According to a study conducted by ADEN Business School (which included 18 other countries in the region), Costa Rica is the fourth most competitive country in Latin America in 2012 and is part of a block of countries rated as having a "very good competitive level, with advances and developments in infrastructure, technology and macroeconomic stability". The nation scored a 71.8 out of 100 on a study which measured competitiveness based on 10 criteria. Compared to the 2011 rank, Costa Rica went up by one position (from 5th to 4th).

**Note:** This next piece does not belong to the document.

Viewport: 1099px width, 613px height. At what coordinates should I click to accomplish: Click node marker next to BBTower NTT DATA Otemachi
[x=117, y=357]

The CIA World Factbook states that Costa Rica's Gross Domestic Product (GDP) per capita is US$12,900 (2013 est.); the reported GDP summed in 2012 to US$45.1bn with a population of 4,805,000. The World Bank General Government Public Sector Debt (PSDGG) statistics showed a linear rise from US$8bn in 2009 to US$18bn in 2014, which translates to a growth rate of 12%. The Instituto Nacional de Estadística y Censos is charged with measuring other economic performance measures. Poverty has remained around 15-20% for nearly 20 years, and the strong social safety net that had been put into place by the government has eroded due to increased financial constraints on government expenditures.

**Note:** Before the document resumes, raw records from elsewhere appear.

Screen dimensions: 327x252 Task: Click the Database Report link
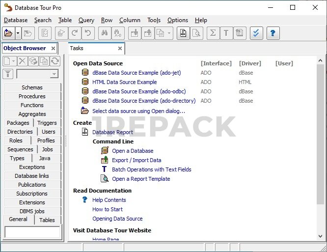pos(112,132)
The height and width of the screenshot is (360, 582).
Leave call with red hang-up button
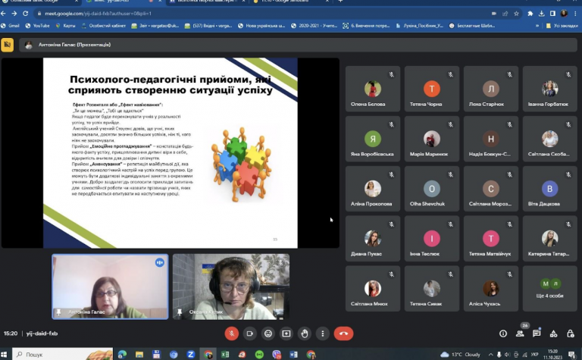click(x=343, y=333)
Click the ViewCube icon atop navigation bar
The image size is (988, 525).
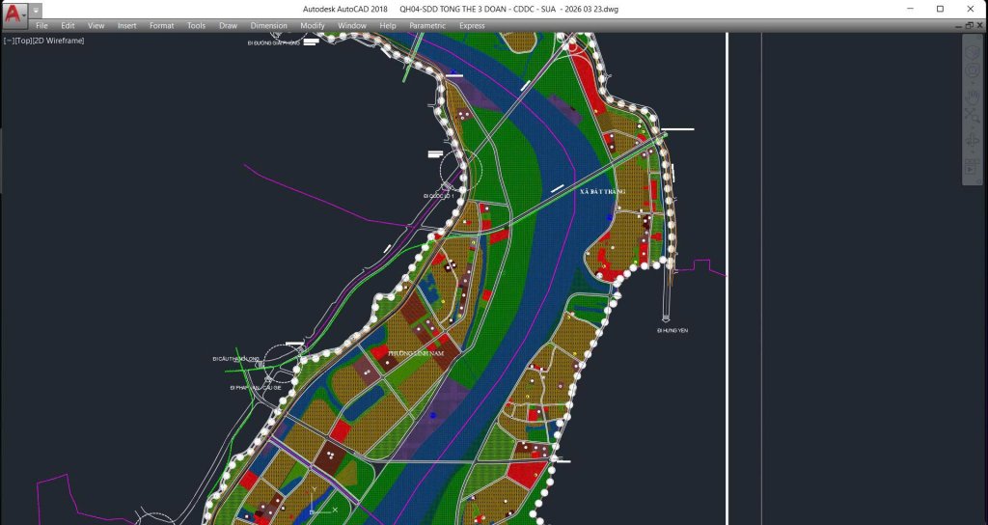973,51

Hybrid electronic circuits was the leading durable export category in 2013, followed by pineapple, banana, medical equipment, medical bioproducts, and coffee, juices, prosthetics, and surgery tools; these categories added up to over 50% of exports. Miscellaneous circuits including telephones and miscellaneous petroleum products added to just under 25% of imports.

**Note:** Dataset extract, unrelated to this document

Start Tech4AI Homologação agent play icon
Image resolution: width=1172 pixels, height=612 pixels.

On a consolidated basis, including Central Bank losses and parastatal enterprise profits, the public sector deficit was 2.3% of GDP. Costa Rica had a formal line of credit with the World Bank valued at US$947M in April 2014, of which US$645M had been accessed and US$600M remained outstanding. Natural resources
One-fourth of Costa Rica's land is dedicated to national forests, often adjoining beaches, which has made the country a popular destination for affluent retirees and ecotourists. It has one of the best economies in Latin America. Because of the ocean access 23.7% of Costa Ricas people fish and trade their catches to fish companies. In terms of the 2012 Environmental Performance Index ranking, Costa Rica is 5th in the world, and first among the Americas. Tourism
With a $1.92-billion-a-year tourism industry, Costa Rica stands as the most visited nation in the Central American region, with 2.42 million foreign visitors in 2013, thus reaching a rate of foreign tourists per capita of 0.51, one of the highest in the Caribbean Basin, and above other popular destinations such as Mexico (0.21), Dominican Republic (0.38), and Brazil (0.03). Agriculture
Costa Rica's economy was historically based on agriculture, and this has had a large cultural impact through the years. Costa Rica's main cash crops, both historically and up to modern times, were Coffee and Bananas. Coffee, especially, had much cultural and political importance during the 1800s, being the crop that brought a newfound wealth to the nation's elite. But this crop has decreased in value to the point where it added only 2.5% to the 2013 exports of the country.
Agriculture also plays a profound part in that country's gross domestic product (GDP). It makes up about 6.5% of Costa Rica's GDP, and 14% of the labour force. Depending on location and altitude, many regions differ in agricultural crops and techniques. The main exports from the country include: bananas, pineapples, coffee, sugar, rice, vegetables, tropical fruits, ornamental plants, corn, and potatoes.